→ PROBLEM TO SOLVE: In the records below, find the line with "Task: Add Item under Accessorial Services" and repeat it and every line after it, exactly, without any pictures.

▬▬▬▬▬▬

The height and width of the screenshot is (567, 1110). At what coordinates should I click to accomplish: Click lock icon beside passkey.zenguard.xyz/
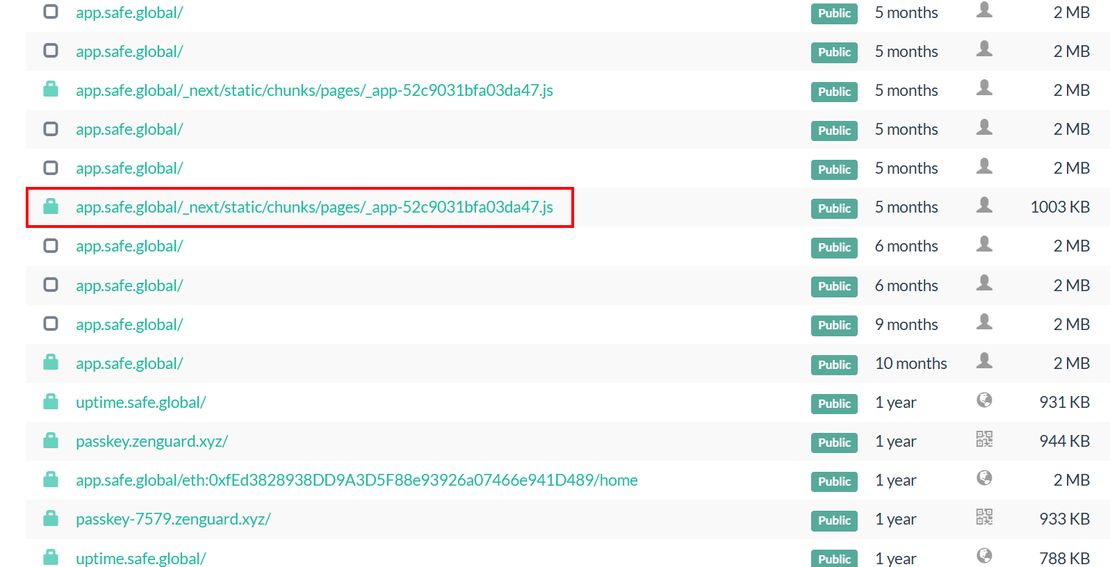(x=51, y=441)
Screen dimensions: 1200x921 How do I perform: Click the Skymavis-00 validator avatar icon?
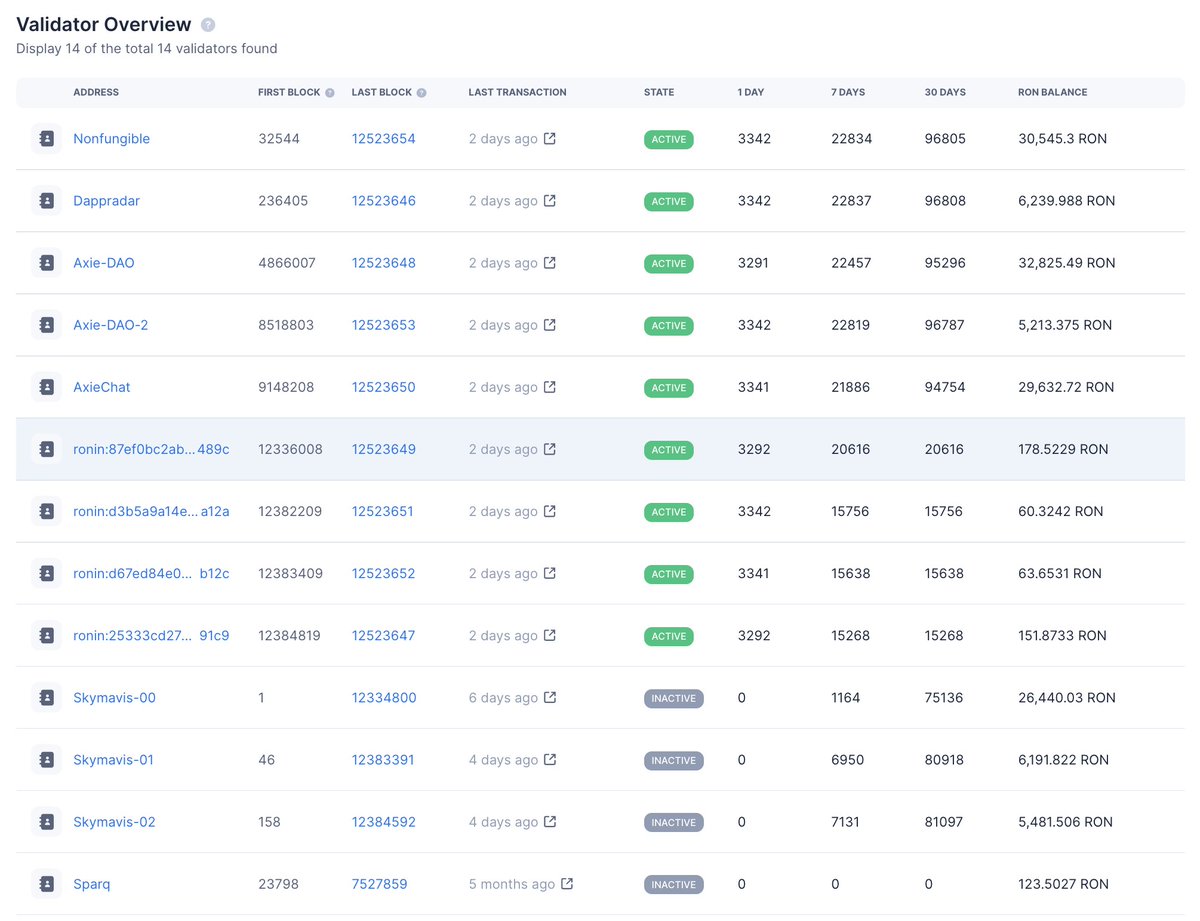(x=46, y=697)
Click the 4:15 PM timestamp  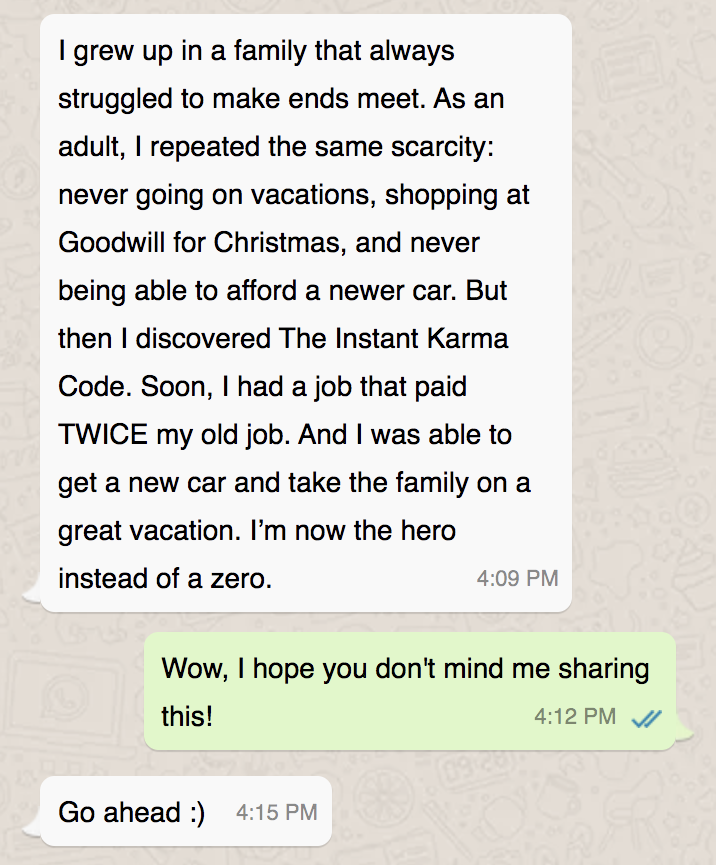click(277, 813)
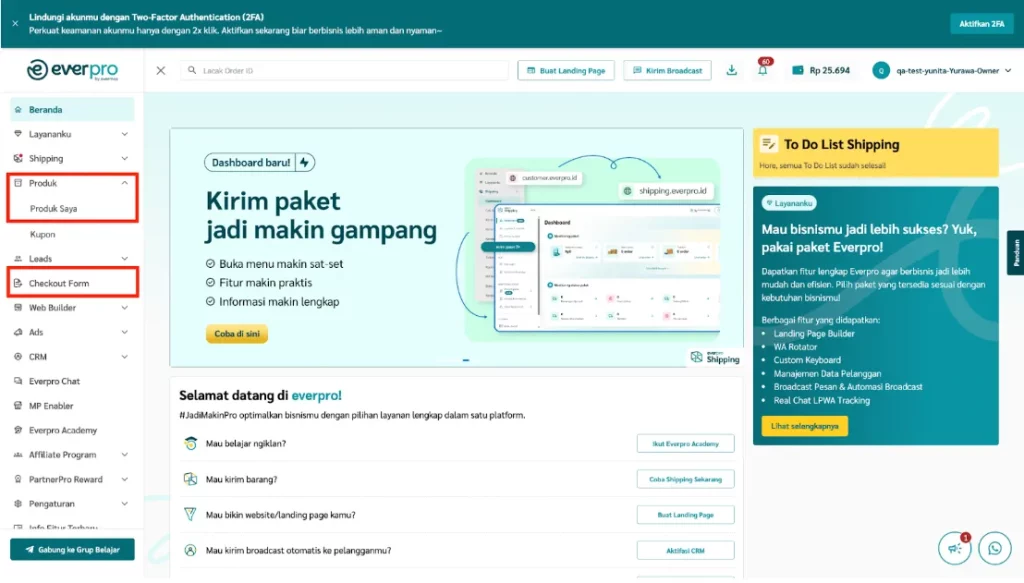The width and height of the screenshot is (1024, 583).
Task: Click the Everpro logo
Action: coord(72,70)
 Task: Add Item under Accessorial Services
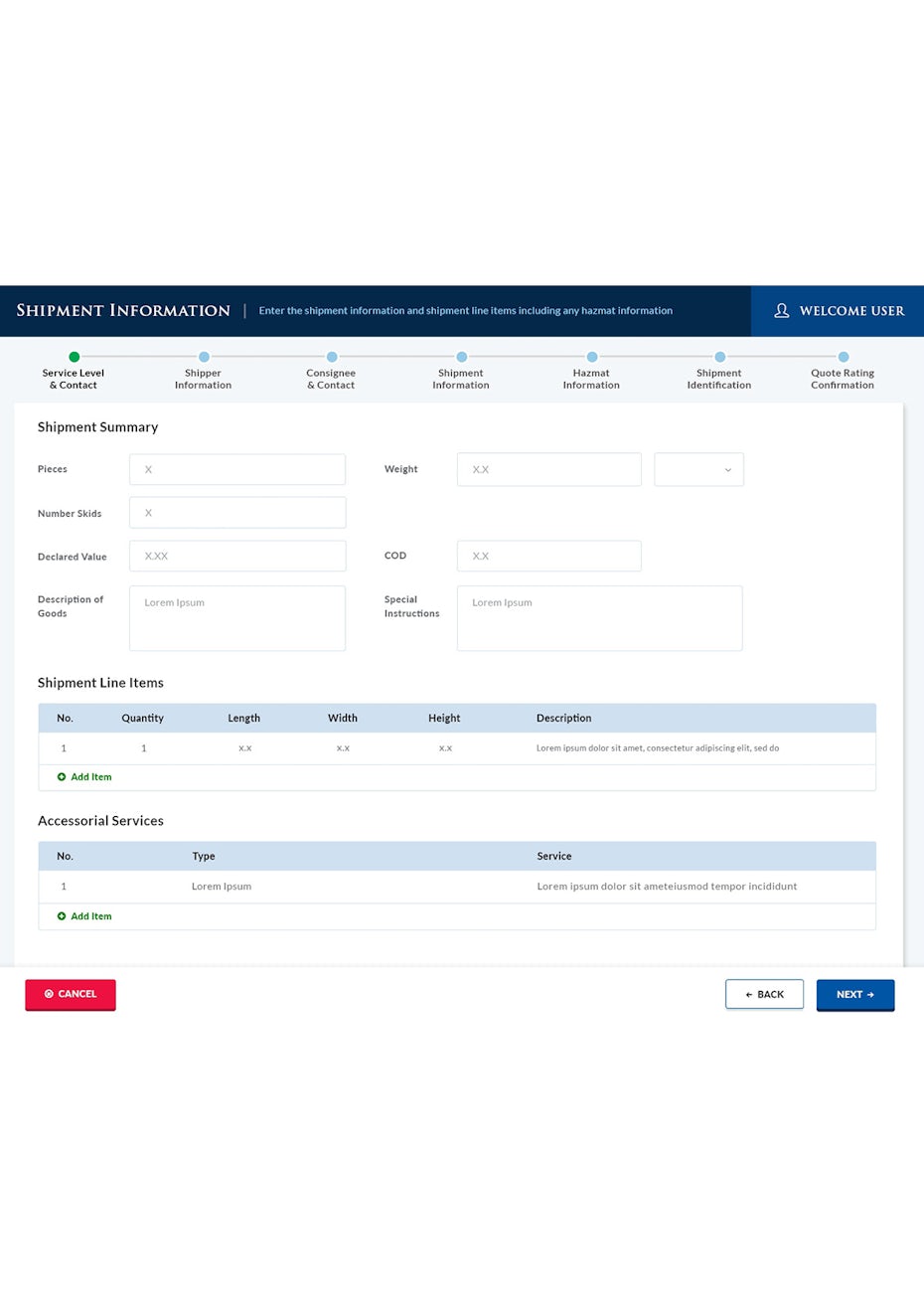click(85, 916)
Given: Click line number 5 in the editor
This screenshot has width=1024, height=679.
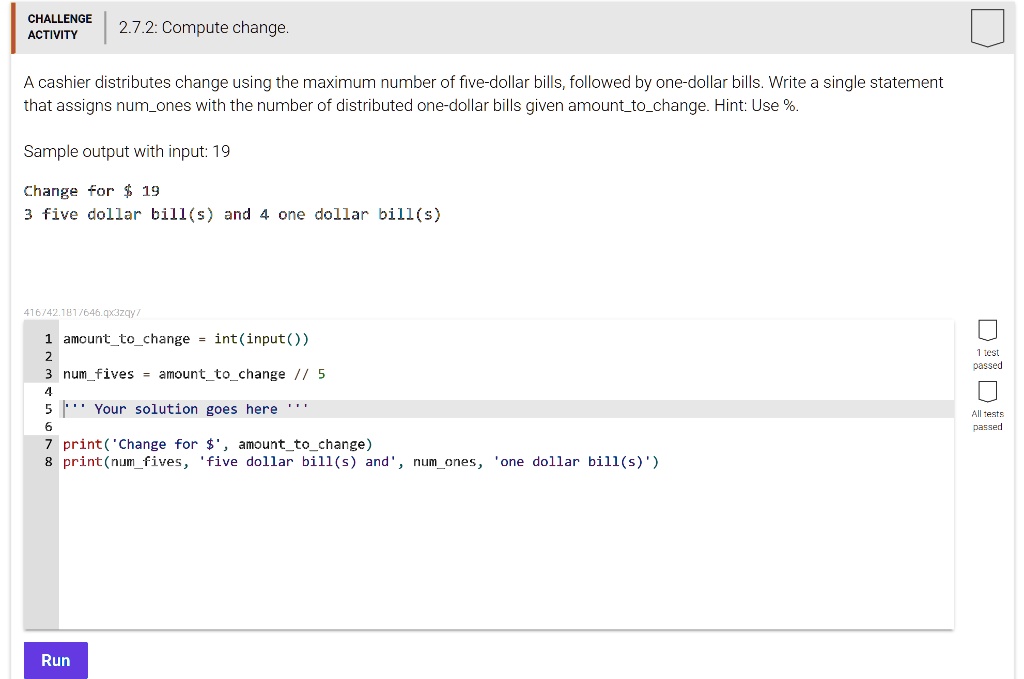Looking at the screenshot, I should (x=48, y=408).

▬▬▬▬▬▬

→ TASK SOLUTION:
 Task: Add Item under Accessorial Services
click(85, 916)
Given: Click line number 5 in the editor
This screenshot has width=1024, height=679.
Looking at the screenshot, I should (x=48, y=408).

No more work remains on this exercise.